The system wants you to create subcultures, not change the culture. That is why the coming era of “Digital Platform Censorship” with its related shadowbans, de-listings, and other new tech-savvy ways of becoming an un-person will be so dangerous, to our, ahem dangerous thoughts. I’d call it Orwellian, but that’s a phrase that conjures up 20th-century images of Stalinism and direct government reprisal. What we are seeing is far different, and perhaps more thorough and pernicious in its ability to mold narratives and shape thoughts.

Information is constantly bombarding us. Left, right, center, top, down, it never stops flowing. The ability to curate information has now become as powerful, if not more powerful than absolute control. After all, would it be more beneficial to have your opponents, ideological or otherwise, depicted as an embattled minority fighting for their right to free expression, or a weird fringe group that talks only to itself?

Google is the gateway for most of the “millennial” generation and younger to any thought, let alone dissident thought. Imagine if you will, being de-listed from most of the major search engines on the web. How would anyone but the already converted find out about your ideas? In fact, we here at Radix have already seen a very soft version of this with our own podcast being de-listed from searches by Apple(though the podcast is still available).

The idea of “shadow-banning” on Twitter is another pernicious effect of this censorship 2.0. Breitbart ran a story just recently about how Twitter maintains lists of favored accounts:

According to the source, Twitter maintains a ‘whitelist’ of favoured Twitter accounts and a ‘blacklist’ of unfavoured accounts. Accounts on the whitelist are prioritised in search results, even if they’re not the most popular among users. Meanwhile, accounts on the blacklist have their posts hidden from both search results and other users’ timelines.

This is made all the more ominous with the announcement of the creation of Twitter’s new “Trust and Safety Council” which features such luminaries and distinguished groups as Anita Sarkeesian and the Anti-Defamation League. Twitter functions as a digital agora or forum. But if you’re only talking to yourself or the already converted, the network effect and the ability to inject new narratives is taken away.

Of course, it’s not just in the realm of “radical” right-wing thought where this sort of information curation is taking place. Just recently in a controversy over bullfighting, Facebook declared the centuries-old sport “inappropriate”, which led to some outraged commentary by some of the largest Spaniard media outlets.

The point is, it’s not the information that’s being curated, it’s you. What you see on the internet and throughout social media is being filtered, and it is not always through your own designs. Thinking about this new relation to pictures, symbols, and memes through technology is important for the big picture of where we are heading as a civilization(Heidegger’s work deserves careful study here).

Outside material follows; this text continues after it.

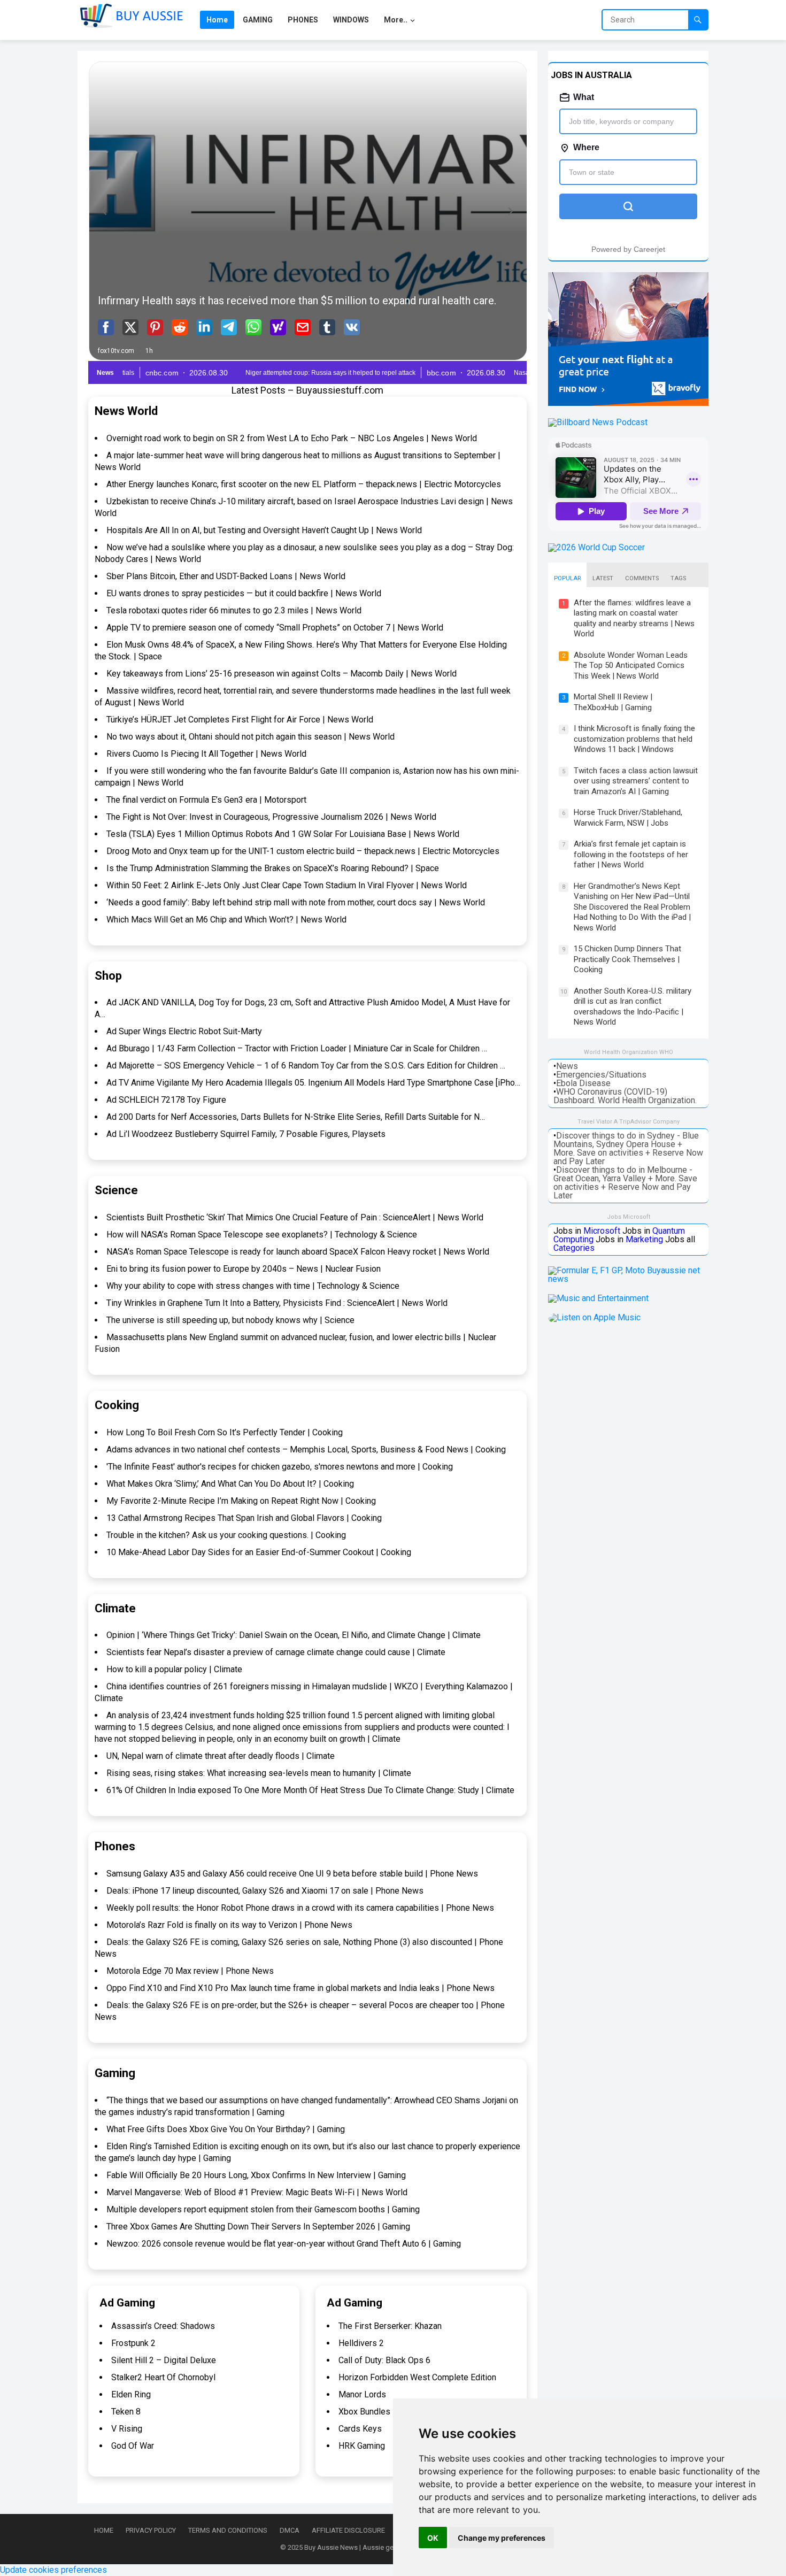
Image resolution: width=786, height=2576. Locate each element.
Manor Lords (362, 2394)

But, for those of us with ideas our vast Liberal hegemony wants to de-privilege, thinking through censorship 2.0 has become a necessity. Through the cracks may be showing, there is no more dangerous, or unpredictable opponent than one who is on the ropes. Liberalism seems to be moving in that direction.

Its commitment to free speech was merely a mask for its own will to power.

In many ways, the libertarians were right about market efficiency. Only they probably never thought about private entities being more efficient at censorship than any government could be. Moreover, market forces are shaped by the strongest cultural stalking horses of their times.

“SJWs” and others have never been more successful than when they have worked with corporations. Our culture-jamming only works when we are able to interject ourselves into the broader societal narratives. Restricting us from those puts us back at square one.

What is to be done?

Creating our own platforms is usually the first suggestion. While this would undoubtedly help with privacy, and our ability to say what we want, it would not help us reach beyond our current audience. Part of the reason for the expansion of ‘Alt-Right’ ideas in the past year or so has been its ability to memetically infect and spread across information channels in a rapid way. This would be impossible if our online activity starts to be restricted to just our own.

Moreover, it serves the system to see us splintered into a weird subculture that only talks to ourselves. Just look at how they want to “exploit divisions” now. It’s not a stretch to say that as a pond shrinks, the fight for control over it becomes that much more desperate. We shouldn’t play into our enemies games.

The ultimate solution has probably not presented itself yet. Maybe something akin to Richard Spencer’s idea of the internet as a public good is it. But what is important for us now is to be aware of how we are being corralled by the digital/media/information complex that surrounds us.

We’ve made far too impressive of gains in the last year to give it all up for a ghetto!